**Instructions for the task:**
The expected answer comprises all lines from the entries that contain the string "computer".
Top of Material supplied
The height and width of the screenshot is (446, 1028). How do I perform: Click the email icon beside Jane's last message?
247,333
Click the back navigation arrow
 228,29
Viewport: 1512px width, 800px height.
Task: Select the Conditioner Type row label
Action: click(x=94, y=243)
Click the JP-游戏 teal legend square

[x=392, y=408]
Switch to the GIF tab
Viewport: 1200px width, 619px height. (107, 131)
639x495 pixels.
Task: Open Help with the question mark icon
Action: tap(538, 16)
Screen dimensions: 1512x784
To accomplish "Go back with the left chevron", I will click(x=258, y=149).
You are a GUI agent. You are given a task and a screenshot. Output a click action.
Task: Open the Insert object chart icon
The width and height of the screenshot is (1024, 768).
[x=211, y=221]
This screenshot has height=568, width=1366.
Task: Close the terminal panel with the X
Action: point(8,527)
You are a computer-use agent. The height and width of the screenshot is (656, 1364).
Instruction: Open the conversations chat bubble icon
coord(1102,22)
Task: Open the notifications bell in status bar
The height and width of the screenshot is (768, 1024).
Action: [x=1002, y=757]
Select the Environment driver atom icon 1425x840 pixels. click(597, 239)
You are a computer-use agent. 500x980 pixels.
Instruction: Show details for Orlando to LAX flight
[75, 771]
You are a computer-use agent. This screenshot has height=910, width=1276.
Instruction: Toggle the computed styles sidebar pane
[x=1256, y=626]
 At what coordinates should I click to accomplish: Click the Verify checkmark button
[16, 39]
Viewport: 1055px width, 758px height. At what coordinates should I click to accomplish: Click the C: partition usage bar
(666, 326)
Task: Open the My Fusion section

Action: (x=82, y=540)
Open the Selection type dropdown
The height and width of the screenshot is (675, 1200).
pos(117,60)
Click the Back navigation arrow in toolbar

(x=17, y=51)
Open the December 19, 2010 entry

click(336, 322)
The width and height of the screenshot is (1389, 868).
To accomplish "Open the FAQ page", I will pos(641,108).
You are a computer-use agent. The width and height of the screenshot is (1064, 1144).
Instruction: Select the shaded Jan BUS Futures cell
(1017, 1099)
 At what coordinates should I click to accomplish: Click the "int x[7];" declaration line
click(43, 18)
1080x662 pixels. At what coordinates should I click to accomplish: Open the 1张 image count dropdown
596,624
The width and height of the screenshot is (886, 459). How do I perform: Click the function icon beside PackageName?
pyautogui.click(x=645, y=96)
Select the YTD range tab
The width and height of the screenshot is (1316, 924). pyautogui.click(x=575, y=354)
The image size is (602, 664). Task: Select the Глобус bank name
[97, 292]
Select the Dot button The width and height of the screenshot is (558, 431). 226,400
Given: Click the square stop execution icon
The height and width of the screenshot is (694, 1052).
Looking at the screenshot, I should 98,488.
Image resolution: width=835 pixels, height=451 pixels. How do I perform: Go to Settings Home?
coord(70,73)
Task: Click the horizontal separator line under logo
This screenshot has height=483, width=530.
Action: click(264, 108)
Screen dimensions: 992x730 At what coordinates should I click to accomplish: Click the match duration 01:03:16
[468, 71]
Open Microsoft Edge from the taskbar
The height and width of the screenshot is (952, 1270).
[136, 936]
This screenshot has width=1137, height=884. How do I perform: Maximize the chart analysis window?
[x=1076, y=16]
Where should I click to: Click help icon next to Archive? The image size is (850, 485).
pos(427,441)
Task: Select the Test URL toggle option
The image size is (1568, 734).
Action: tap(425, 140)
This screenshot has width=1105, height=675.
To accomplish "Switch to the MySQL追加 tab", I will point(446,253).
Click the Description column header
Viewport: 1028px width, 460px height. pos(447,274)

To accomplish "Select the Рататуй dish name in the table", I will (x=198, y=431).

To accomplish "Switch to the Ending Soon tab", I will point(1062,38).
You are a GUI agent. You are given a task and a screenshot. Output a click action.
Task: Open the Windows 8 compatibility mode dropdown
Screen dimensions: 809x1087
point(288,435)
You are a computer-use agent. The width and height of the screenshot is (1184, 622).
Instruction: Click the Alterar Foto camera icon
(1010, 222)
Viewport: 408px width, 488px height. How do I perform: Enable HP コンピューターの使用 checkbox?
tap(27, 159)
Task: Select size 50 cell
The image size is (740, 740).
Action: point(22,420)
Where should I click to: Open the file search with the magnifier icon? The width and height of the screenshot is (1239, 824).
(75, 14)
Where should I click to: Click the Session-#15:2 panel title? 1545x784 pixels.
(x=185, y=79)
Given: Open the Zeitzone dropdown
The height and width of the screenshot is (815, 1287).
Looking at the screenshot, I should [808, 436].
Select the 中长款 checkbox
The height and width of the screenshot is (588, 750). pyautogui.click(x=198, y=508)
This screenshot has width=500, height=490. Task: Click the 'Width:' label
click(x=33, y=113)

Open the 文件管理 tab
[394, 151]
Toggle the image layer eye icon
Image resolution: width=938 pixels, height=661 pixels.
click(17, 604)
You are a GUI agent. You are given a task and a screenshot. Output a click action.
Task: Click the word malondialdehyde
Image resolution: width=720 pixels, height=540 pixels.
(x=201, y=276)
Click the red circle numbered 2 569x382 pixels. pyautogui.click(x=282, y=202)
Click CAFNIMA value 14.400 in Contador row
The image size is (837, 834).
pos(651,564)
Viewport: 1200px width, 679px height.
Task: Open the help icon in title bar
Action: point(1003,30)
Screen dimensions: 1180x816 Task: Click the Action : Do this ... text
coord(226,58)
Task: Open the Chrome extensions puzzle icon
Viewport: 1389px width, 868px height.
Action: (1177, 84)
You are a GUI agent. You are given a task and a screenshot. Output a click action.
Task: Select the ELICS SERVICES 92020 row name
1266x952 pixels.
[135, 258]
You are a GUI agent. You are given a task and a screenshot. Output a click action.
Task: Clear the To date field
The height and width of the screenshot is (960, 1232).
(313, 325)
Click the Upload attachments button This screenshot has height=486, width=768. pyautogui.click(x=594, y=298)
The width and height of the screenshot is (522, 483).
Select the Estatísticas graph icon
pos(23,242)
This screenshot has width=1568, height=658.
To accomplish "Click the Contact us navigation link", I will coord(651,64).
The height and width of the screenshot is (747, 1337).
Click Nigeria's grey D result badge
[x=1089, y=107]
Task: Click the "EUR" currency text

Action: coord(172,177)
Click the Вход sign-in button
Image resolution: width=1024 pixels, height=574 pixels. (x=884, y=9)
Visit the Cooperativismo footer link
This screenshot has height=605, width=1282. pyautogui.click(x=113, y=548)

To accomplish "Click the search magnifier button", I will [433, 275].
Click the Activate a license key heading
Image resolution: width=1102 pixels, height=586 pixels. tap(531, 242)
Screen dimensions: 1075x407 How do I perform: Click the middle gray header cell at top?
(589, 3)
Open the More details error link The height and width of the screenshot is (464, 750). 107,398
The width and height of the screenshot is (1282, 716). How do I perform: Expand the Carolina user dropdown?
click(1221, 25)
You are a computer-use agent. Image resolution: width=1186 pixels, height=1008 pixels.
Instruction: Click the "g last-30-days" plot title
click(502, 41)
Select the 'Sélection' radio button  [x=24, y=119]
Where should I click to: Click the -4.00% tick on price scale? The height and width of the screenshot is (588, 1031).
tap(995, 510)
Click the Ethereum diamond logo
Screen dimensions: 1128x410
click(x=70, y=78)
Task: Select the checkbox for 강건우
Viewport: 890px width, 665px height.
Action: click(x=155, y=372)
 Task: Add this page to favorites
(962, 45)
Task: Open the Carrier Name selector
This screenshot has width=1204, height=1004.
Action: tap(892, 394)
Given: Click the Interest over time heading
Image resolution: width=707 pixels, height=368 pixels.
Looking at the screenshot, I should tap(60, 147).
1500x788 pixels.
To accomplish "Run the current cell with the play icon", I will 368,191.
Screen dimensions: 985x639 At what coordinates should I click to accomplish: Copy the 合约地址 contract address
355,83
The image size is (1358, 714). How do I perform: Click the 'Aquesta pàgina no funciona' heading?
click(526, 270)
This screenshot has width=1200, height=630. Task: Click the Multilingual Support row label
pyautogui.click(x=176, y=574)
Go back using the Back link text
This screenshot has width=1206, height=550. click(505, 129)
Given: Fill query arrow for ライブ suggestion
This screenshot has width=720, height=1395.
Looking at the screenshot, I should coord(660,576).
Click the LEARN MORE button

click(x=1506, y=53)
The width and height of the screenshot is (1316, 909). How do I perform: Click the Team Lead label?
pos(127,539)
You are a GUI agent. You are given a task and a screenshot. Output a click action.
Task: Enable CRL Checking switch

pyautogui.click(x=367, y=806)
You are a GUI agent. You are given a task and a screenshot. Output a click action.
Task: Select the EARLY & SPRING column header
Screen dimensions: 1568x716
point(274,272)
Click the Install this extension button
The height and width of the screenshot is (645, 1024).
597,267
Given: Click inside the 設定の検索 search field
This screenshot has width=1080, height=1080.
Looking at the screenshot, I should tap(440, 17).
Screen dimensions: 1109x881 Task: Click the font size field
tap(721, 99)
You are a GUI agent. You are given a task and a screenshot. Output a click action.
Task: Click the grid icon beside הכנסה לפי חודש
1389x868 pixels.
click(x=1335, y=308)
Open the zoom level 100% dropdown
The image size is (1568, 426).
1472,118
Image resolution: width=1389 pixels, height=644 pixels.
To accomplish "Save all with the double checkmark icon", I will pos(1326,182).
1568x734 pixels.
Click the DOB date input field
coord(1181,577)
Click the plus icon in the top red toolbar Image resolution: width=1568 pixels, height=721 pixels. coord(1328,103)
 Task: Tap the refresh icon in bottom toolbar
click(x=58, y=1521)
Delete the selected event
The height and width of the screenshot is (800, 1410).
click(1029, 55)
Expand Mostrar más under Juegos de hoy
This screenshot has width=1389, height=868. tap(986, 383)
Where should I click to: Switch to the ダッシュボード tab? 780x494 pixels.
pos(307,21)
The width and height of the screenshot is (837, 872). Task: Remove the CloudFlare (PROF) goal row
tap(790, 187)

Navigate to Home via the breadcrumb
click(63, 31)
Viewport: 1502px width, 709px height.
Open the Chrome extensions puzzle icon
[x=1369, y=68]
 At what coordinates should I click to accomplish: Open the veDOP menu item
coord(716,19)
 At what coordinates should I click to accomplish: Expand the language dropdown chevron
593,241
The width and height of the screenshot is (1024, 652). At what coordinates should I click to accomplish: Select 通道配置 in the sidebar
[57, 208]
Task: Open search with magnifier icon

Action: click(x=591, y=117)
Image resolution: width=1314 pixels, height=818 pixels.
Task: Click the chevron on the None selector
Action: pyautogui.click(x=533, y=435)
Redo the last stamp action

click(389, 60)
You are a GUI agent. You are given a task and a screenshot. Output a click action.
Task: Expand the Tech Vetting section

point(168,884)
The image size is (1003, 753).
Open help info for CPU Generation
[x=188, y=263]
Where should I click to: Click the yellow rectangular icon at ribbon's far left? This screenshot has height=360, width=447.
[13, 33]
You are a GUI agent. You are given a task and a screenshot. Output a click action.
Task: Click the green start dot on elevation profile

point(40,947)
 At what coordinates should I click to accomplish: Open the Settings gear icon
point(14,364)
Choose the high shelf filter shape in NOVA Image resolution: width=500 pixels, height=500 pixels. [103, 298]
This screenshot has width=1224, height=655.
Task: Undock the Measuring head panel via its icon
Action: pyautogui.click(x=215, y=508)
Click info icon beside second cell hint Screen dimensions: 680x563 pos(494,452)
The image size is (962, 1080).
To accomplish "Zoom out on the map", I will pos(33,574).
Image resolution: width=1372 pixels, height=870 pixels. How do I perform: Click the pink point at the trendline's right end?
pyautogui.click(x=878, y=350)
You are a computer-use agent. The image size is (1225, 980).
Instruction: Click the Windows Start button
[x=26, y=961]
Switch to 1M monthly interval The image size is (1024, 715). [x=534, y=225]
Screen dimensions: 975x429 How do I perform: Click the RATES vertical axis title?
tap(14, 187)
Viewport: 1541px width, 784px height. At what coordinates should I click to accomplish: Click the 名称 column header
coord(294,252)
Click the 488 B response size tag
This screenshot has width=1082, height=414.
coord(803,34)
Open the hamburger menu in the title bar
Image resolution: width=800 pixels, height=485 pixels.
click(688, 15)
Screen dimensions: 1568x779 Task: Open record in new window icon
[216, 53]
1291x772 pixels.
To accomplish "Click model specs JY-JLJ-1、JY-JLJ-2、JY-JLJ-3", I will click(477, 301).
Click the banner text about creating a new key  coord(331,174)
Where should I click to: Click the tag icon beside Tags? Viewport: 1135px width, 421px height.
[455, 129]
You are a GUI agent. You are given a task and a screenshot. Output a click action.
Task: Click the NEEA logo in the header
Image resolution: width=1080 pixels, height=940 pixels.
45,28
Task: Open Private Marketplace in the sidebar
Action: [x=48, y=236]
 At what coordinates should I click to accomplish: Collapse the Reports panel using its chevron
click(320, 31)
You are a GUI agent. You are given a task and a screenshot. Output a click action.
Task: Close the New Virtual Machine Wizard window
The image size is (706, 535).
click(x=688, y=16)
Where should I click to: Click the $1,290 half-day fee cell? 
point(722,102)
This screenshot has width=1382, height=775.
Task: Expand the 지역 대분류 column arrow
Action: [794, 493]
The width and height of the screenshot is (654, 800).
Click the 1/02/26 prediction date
Bottom of Material supplied
**Exercise result:**
You are a computer-use agent. The height and width of the screenshot is (656, 1364).
You are a computer-use agent. 500x980 pixels.
You are a computer-use agent. This screenshot has height=910, width=1276.
You are a computer-use agent. The width and height of the screenshot is (1064, 1144).
You are a computer-use agent. The width and height of the screenshot is (1184, 622).
You are a computer-use agent. Image resolution: width=1186 pixels, height=1008 pixels.
You are a computer-use agent. The image size is (1225, 980).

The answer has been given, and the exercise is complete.